Types of SAT Encodings
There are three different types of SAT Encodings planned in conjure oxide. Of these, only Logarithmic Encodings have been implemented thus far. The three types are these:
- Direct Encodings
- Logarithmic Encodings
- Order Encodings
Each type of encoding has pros and cons, and a different one may be selected based on the type of constraint problem.
SATInt Expression
All encodings are stored using the same SATInt expression type. This expression type holds: an enum specifying the encoding, a bitvector of boolean expressions (these can be literals, variables, or complex operations), and the domain of the integer. This expression cannot be created through parsing and should only be created by SAT rules.
Logarithmic Encoding
The base principle is quite simple: encode an integer as a bitvector. This allows us to represent integers as a series of boolean constraints – one for each bit.
For example, the integer ‘6’ can be represented in binary as ‘0110’. We can then represent this as (P = 0 ∨ 1, Q = 0 ∨ 1, R = 0 ∨ 1, S = 0 ∨ 1). The connection that is missing, however, is that this isn’t actually a representation of a constraint problem, but of a solution to a problem.
Direct Encoding
Direct encodings are the most straightforward type of encoding - it involves creating a vector of boolean variables, one corresponding to each member of the domain. Only one of these variables can be true at a time, and it is the one corresponding to the value of the integer.
Order Encoding
Order follows the same principle as direct encoding, but instead of each boolean variable ‘specifying’ a value in the way that direct encodings do, each bit specifies whether the integer corresponding to it is less than or equal to the integer variable’s value.

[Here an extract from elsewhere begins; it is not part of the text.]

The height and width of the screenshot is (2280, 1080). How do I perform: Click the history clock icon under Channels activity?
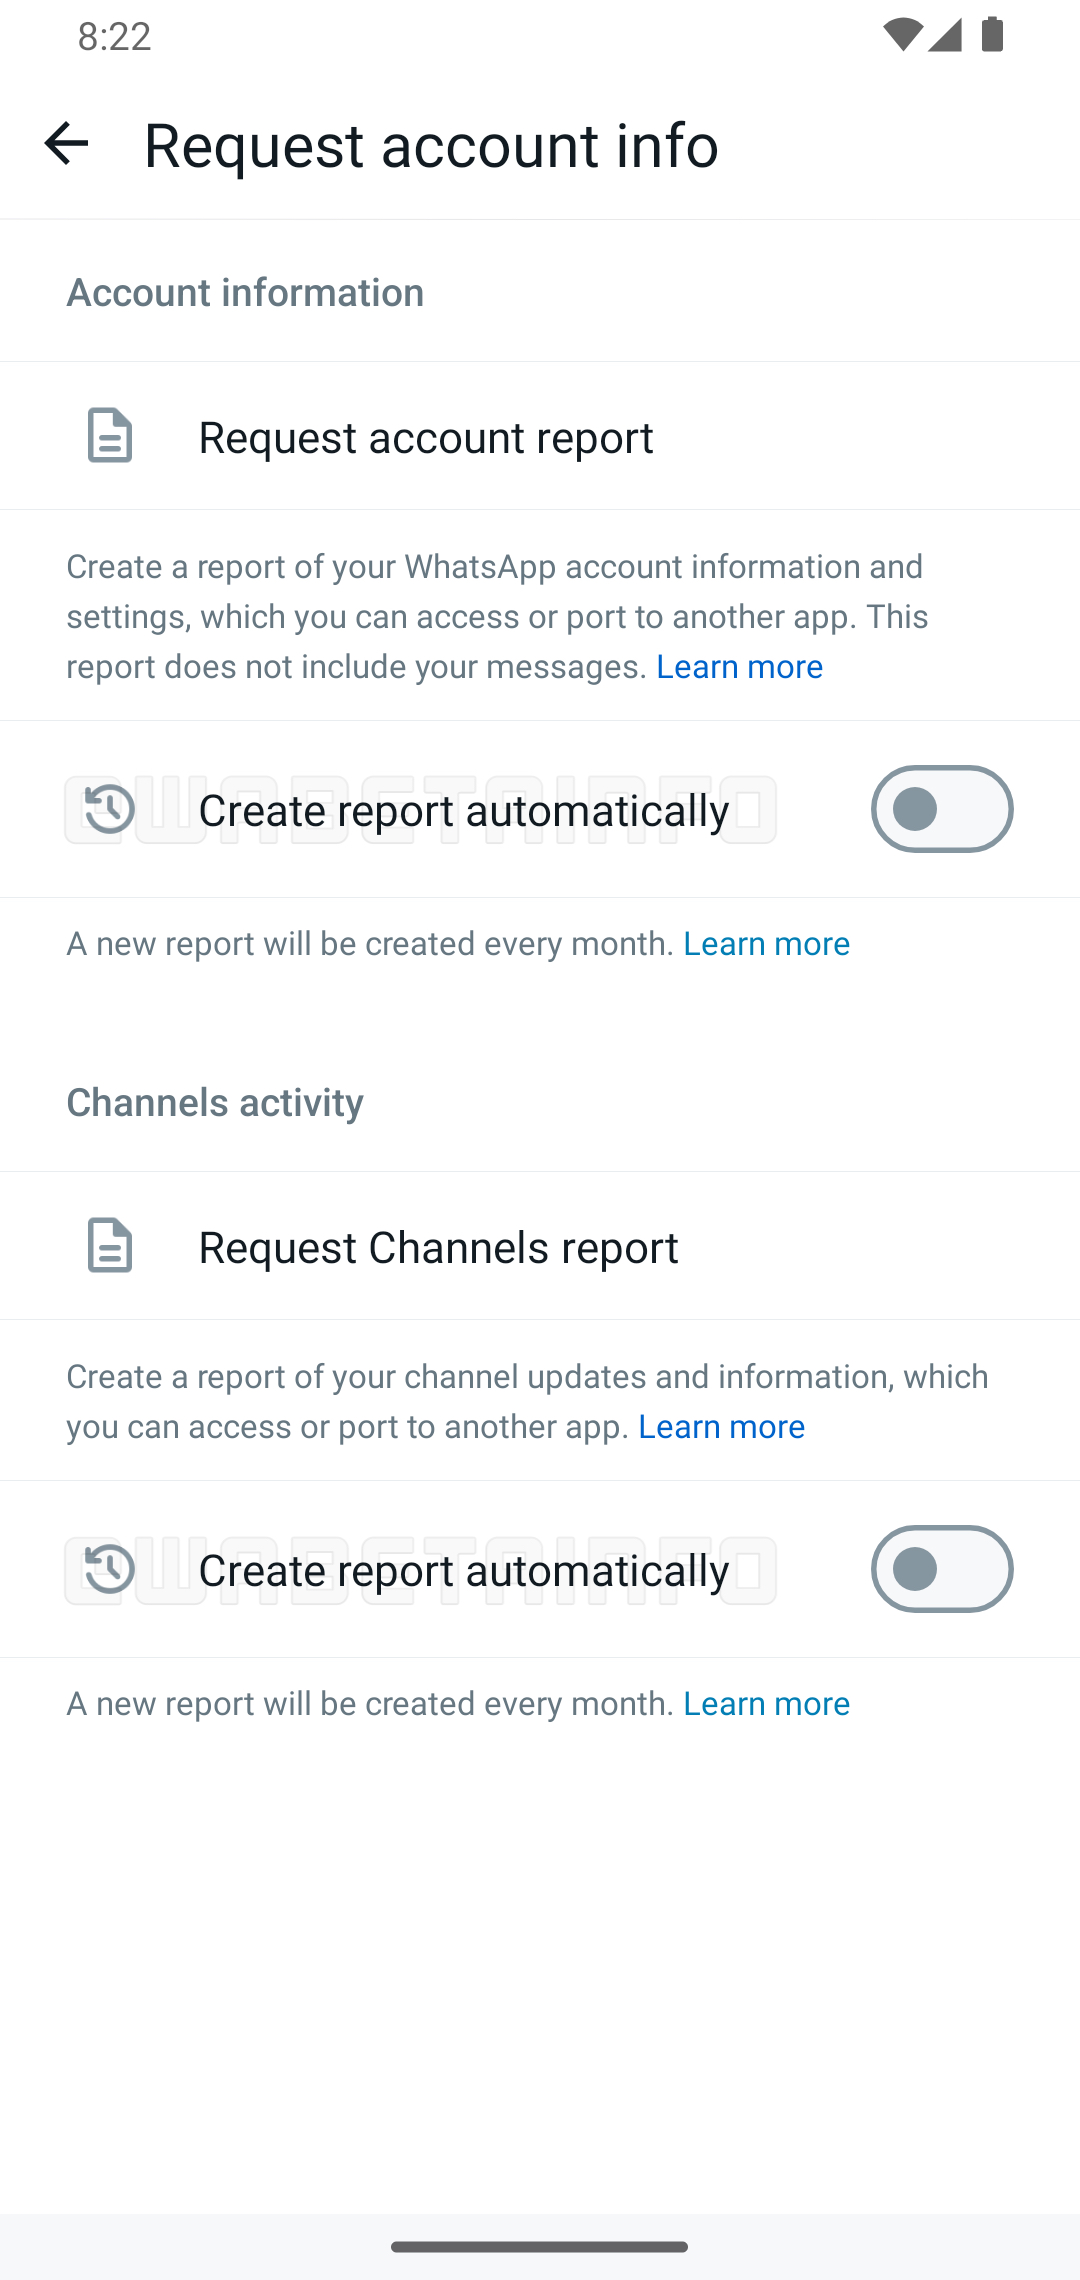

Why have multiple types of encoding?
Only logarithmic encodings are currently implemented in conjure-oxide. We’re planning to include other encodings such as direct and order encodings. This is motivated by their potential advantages over the log encoding in some cases.
Direct encodings should perform well for equality-heavy constraints but may scale poorly with larger domains or inequalities. Logarithmic encodings are expected to handle inequalities more efficiently. Order encodings are often viewed as a compromise, potentially balancing these trade-offs.
Performance Comparison
The choice of encoding significantly impacts performance depending on the constraint types used.
Direct Encoding: Better for Equality and Disequality
Direct encoding excels in models dominated by = and != constraints, such as graph coloring. It enables immediate unit propagation in the SAT solver, pruning values faster than bitwise reasoning.
Example: Graph Coloring
find c1, c2, c3, c4, c5 : int(1..3)
such that
c1 != c2, c1 != c3, c2 != c3, c2 != c4,
c3 != c4, c3 != c5, c4 != c5
- Direct: ~0.55s Rewriting / 0.001s Solving
- Log: ~1.61s Rewriting / 0.002s Solving
Logarithmic Encoding: Better for Inequalities
Logarithmic encoding is superior for arithmetic and inequalities (<, >, <=, >=) over large or sparse domains. Binary bit-vectors result in a more compact representation and reduced overhead.
Example: Sparse Domain with Inequalities
find x : int(1, 10, 20, 30, 40, 50)
such that x > 10
- Direct: ~1.24s Rewriting / 0.005s Solving
- Log: ~0.07s Rewriting / 0.000s Solving